● **Challenges**:
1 > Translate this sentence from the article on the Pollination Security CRC bid into Spanish: "Overall, this research will strengthen Australia’s food security and ecosystem health."
2 > Carry on the article about the Pollination Security CRC bid from the point where it stops.

● **Article**:
────────────────

Work continues on the bid for a Pollination Security Cooperative Research Centre (CRC).

The Pollination Security CRC will bring together industry, research organisations and communities to improve Australia’s pollination capabilities and outcomes. Round 24 of CRC funding is now open, with applications closing on 7 March 2023.

The Pollination Security CRC will undertake research to improve pollination security and coordinated risk management, build capacity and increased awareness across pollinator-dependent sectors, reduce the risk associated with insect pollination and implement industry level practice change. Overall, this research will strengthen Australia’s food security and ecosystem health.

The Pollination Security CRC has four key research areas:

  • Pollinator Ecosystems: sustainable management of the pollination ecosystem.
  • Managed Pollinators: improving management of the pollinator and supply chain.
  • Efficient Crop Pollination: increasing pollination efficacy.

────────────────

● **Data**:
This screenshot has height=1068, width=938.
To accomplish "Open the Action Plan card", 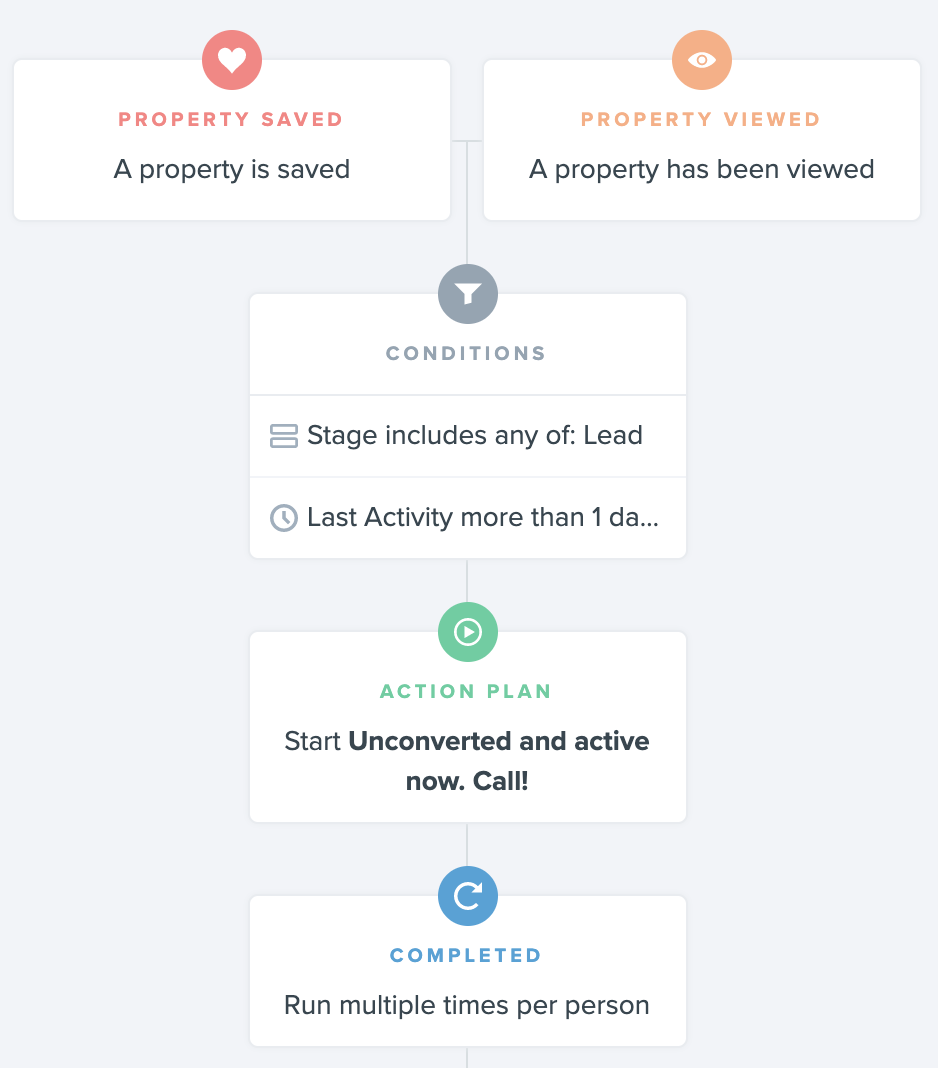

────────────────

● **Responses by task**:
1 > En general, esta investigación fortalecerá la seguridad alimentaria y la salud de los ecosistemas de Australia.

2 >
  • Platform Technologies: technology supporting the research.

Each research area will be led by a Program Leader, with the whole scientific program overseen by a Chief Scientist. We are pleased to announce these five appointments have been made.

Chief Scientist
Professor Saul Cunningham

Professor Saul Cunningham will take the role of Chief Scientist. Professor Cunningham is a prominent academic in the field of crop pollination in Australia, with more than 30 years of research experience. He has worked with industry to improve pollination outcomes from managed honey bees and from wild pollinators. He has also played a role in helping growers and beekeepers prepare for the arrival of Varroa destructor. His work was recognised with the Australian Ecology Research Award in 2015.

Professor Cunningham has substantial leadership experience, working as the Director of the Fenner School of Environment and Society at ANU, a world-leading centre for environmental and sustainability research. In this role he is responsible for the school’s approximately $18 million budget.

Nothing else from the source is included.